The same can be said of the Hayfield and LeRoy-Ostrander Independent School Districts.

Frank Moon pushed the Hayfield High School program to a productive level of proficiency. When he retired, Nathan Thompson continued that push for excellence.

Richard Schaufler has created a high school agriculture education curriculum at LeRoy-Ostrander High School that is the envy of school districts everywhere. He also has created an FFA chapter with a national reputation for excellence.

Meanwhile, the largest school district in Mower County, the Austin Independent School District, languishes.

Donald Ritland was the last instructor/adviser to serve in double-digit figures. When he retired, a succession of instructors/advisers followed. Can you name them all?

Now, Roger Dvergsten is gone. His full-time position was reduced to a half-time position because of the school district’s budget crisis.

But, the student numbers weren’t there either to support full-time agriculture education programming.

Austin’s problems are strange.

At a time, when the national Council for Agriculture Education has identified the teacher shortage as a critical problem, the Austin school district doesn’t have enough students to support hiring a full-time teacher.

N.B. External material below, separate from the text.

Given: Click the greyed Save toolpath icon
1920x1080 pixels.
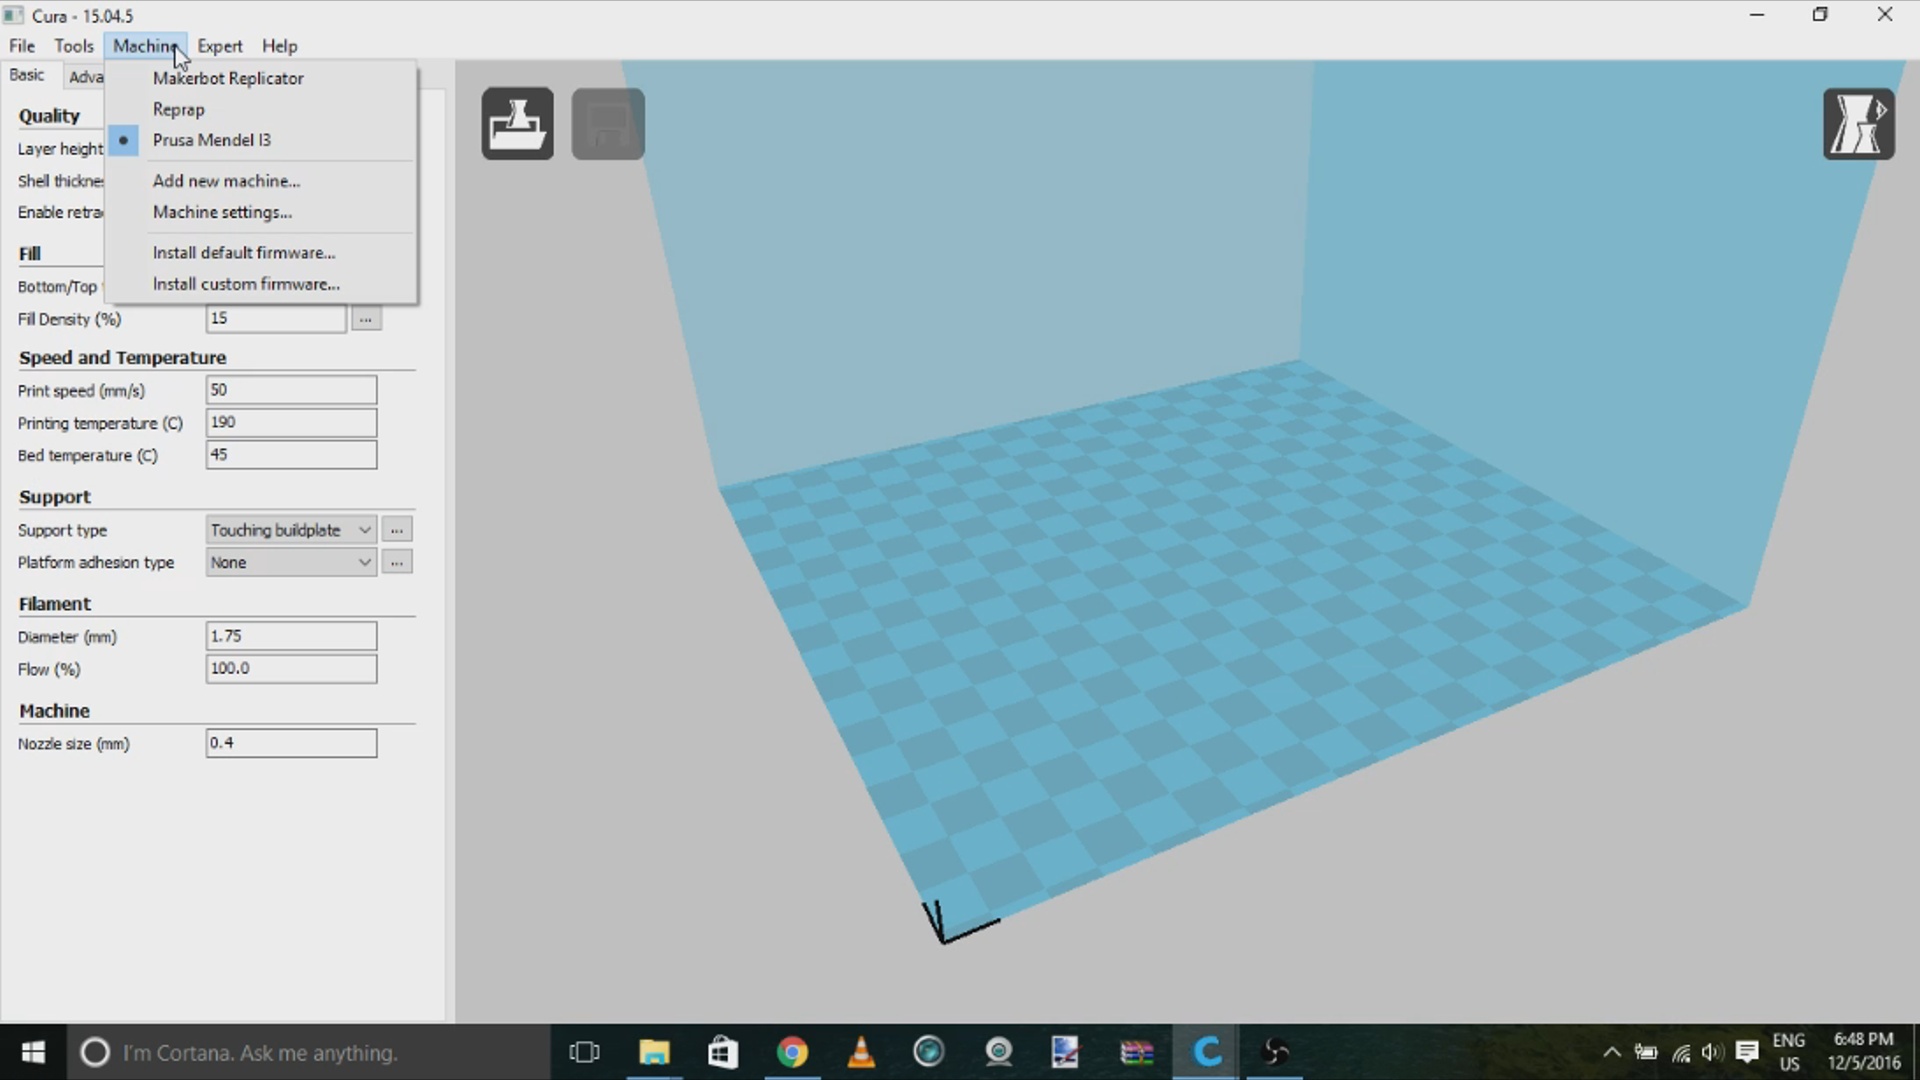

Many of the best agriculture education teachers are leaving the profession for other agricultural careers.

That wasn’t in Mr. Dvergsten’s plans when he came to Austin to teach.

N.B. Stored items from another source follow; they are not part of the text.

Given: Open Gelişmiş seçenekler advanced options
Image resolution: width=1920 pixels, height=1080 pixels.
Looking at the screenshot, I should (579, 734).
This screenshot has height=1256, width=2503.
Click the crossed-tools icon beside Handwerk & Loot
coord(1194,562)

Ironically, he has found a new agriculture education teaching position in southeast Minnesota, where there are enough student numbers to support a full-time position.

Rather than tweak an agriculture education program in the Austin school district to satisfy the whim and whimsy of the moment, maybe a hard look is needed and an answer to that simplest of questions with the most difficult of answers must be sought: Why?